▶ TASK OBJECTIVE
Give back an exact copy of the lines in the records below, from the line that has "Task: Select the Operating expenses heading" through the line that has "This screenshot has height=806, width=1512.", and nothing besides.

START SUPPLIED MATERIAL

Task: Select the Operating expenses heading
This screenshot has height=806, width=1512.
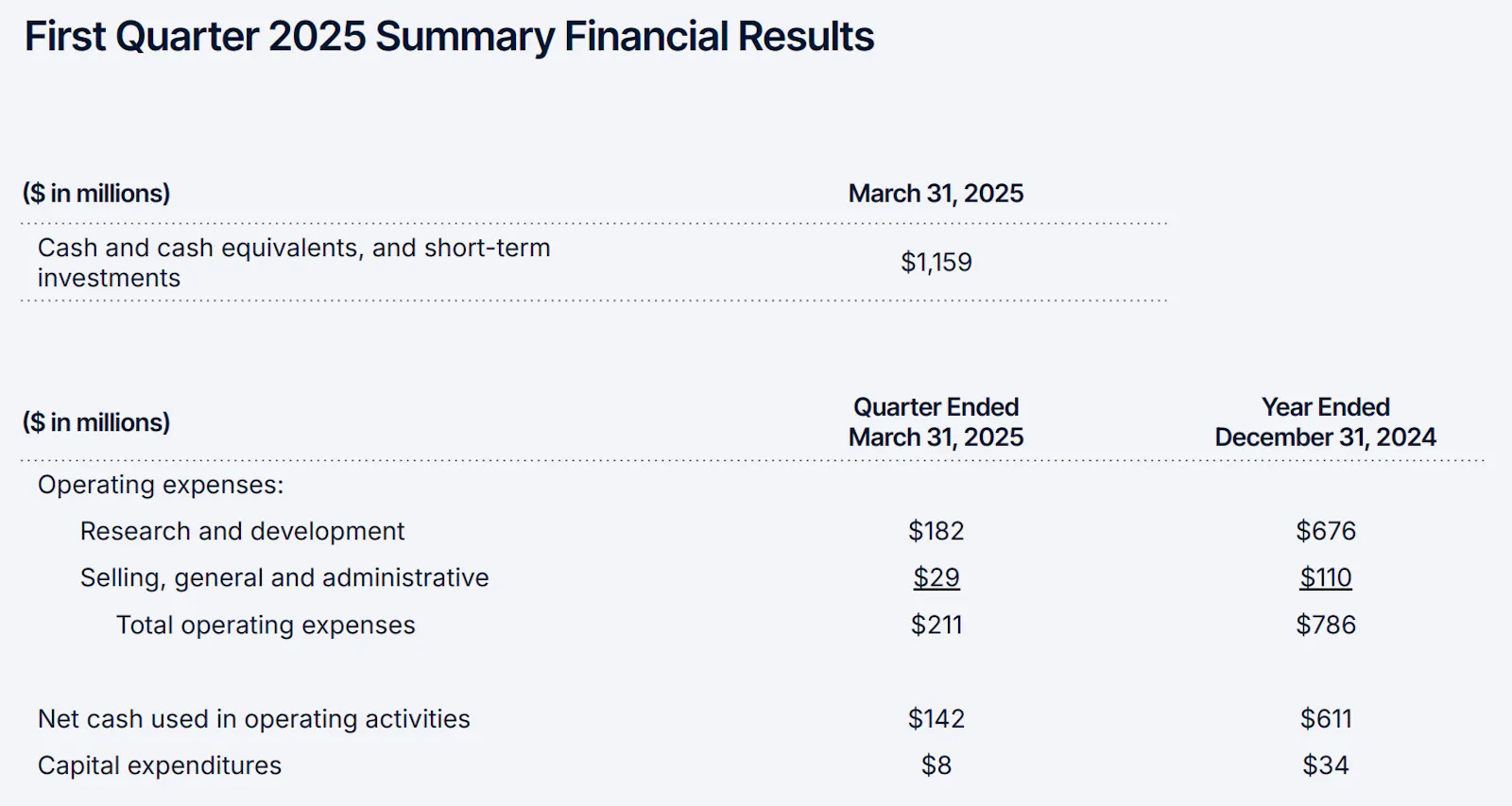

END SUPPLIED MATERIAL
START SUPPLIED MATERIAL

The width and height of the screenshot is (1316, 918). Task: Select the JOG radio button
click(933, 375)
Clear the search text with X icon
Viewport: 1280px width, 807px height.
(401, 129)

END SUPPLIED MATERIAL

▶ RESULT OF THE TASK
Task: Select the Operating expenses heading
This screenshot has height=806, width=1512.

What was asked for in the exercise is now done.